▸ PASSAGE PROVIDED:
↓
Support for raw TCP reverse proxies that talk ProxyProtocol #28

Closed Sir-Photch closed 2 weeks ago

Sir-Photch commented 1 month ago

Hi, I was wondering if you'd have any interest in gmid being able to talk tcp proxy protocol? This would alleviate the need for another instance of gmid acting as the reverse proxy in front of the "actual" gmid server.

To be specific, I already have a nginx reverse proxy that also handles other ports / hosts, and right now, I can configure nginx to proxy_pass TCP streams via the nginx_stream_proxy_module on port 1965 to some other host. This works nicely.

However, now my proxy IP is shown in the logs of gmid, instead of the actual remote host. (Granted, I can log the access at the nginx-site, but that won't give me any info about the actual path that was requested.)

This could be fixed by gmid accepting the proxy protocol, which is designed to preserve the requesting host IP while passing through proxies.

Anyway, thanks for this software. It is very BSD-esque :)

omar-polo commented 1 month ago

Sorry for the delay, somehow I missed this issue. I'm not very familiar with the proxy protocol, but it seems something that definitely belongs to gmid scope. So yeah, it's something I'd be willing to implement (or to merge a patch for :P)

It would also make sense for gmid to support the proxy protocol when it is proxying the request to another server, for symmetry.

Sir-Photch commented 1 month ago

There is already a library for this on github: https://github.com/kosmas-valianos/libproxyprotocol

What is your stance on external dependencies? This one in particular is LGPL/GPL and I'm not sure if that is compatible with ISC.

Anyway, I don't really have too much experience with "raw" C, but I'd be willing to have a look at this if it would be about glueing together gmid and a ProxyProtocol library.

omar-polo commented 1 month ago

What is your stance on external dependencies?

The less, the better :)

jokes aside, I prefer to keep dependencies only for the the "hard" things. I won't ever implement TLS by myself, nor libevent. However, from a quick read of the proxy protocol specification, it doesn't seem particularly hard to implement (especially v2), so I'd prefer to just write some custom code for it. (we don't really need all of proxy v2, some parts don't seem useful for gmid, like ALPN.)

OpenSMTPD has an implementation in proxy.c, but there's also some smtpd logic in it.

This one in particular is LGPL/GPL and I'm not sure if that is compatible with ISC.

IANAL, but if it's LGPL it has the "linker" exception and so can be linked to code under different licenses as far as i remember, but see above.

I'd start with a small scope by defining exactly what parts we care about. For example, I believe we can safely implement only the v2 protocol, since it's easier and more performant than v1, and only a subset of all the extensions.

Sir-Photch commented 1 month ago

I believe we can safely implement only the v2 protocol, since it's easier and more performant than v1, and only a subset of all the extensions.

Note that the nginx_stream_proxy_module only supports v1:

https://nginx.org/en/docs/stream/ngx_stream_proxy_module.html#proxy_protocol

tracked in:

https://trac.nginx.org/nginx/ticket/1639

omar-polo commented 1 month ago

oh, that comes as a surprise to me! I haven't spotted the difference between what nginx accepts and what provides in the documentation! It's really unfortunate because for us it means that we have to parse a variable-length header before we can go inside the TLS machinery. v2 would be much more faster and simpler.
↑
▸ EXERCISE:
Write out, word for word, the part of the proxy protocol thread that starts at the words "What is your stance on external dependencies? This" and stops after the words "the better :)".

▸ THE DATA:
↓
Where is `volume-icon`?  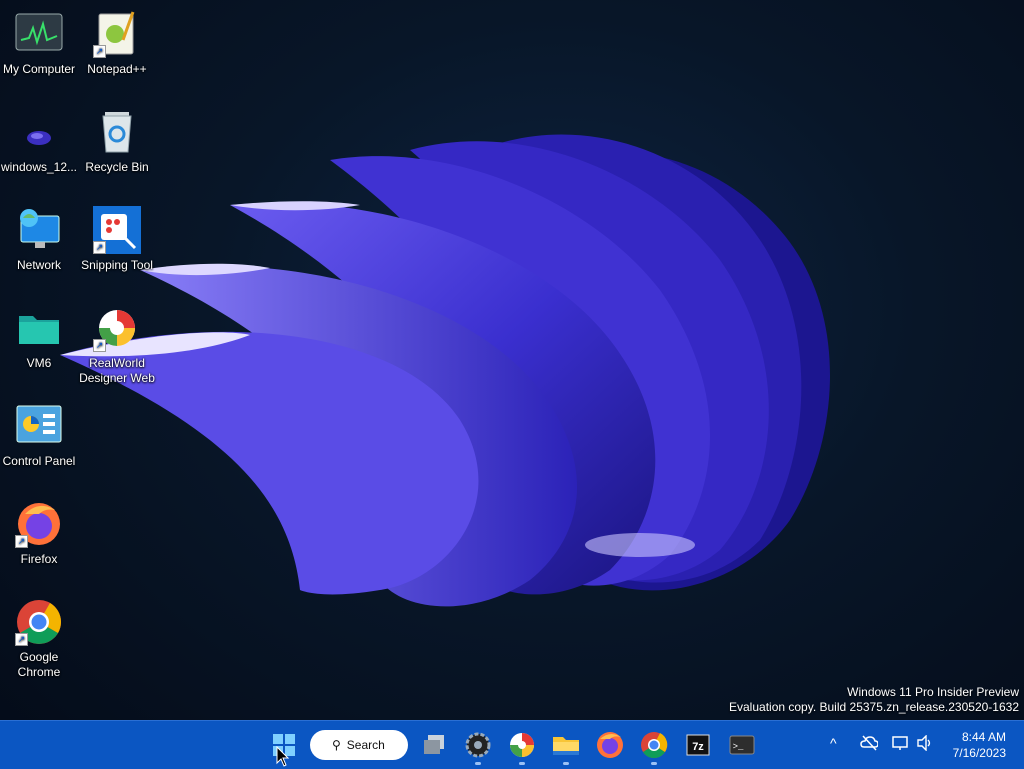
↑
▸ WRITTEN SOLUTION:
What is your stance on external dependencies? This one in particular is LGPL/GPL and I'm not sure if that is compatible with ISC.

Anyway, I don't really have too much experience with "raw" C, but I'd be willing to have a look at this if it would be about glueing together gmid and a ProxyProtocol library.

omar-polo commented 1 month ago

What is your stance on external dependencies?

The less, the better :)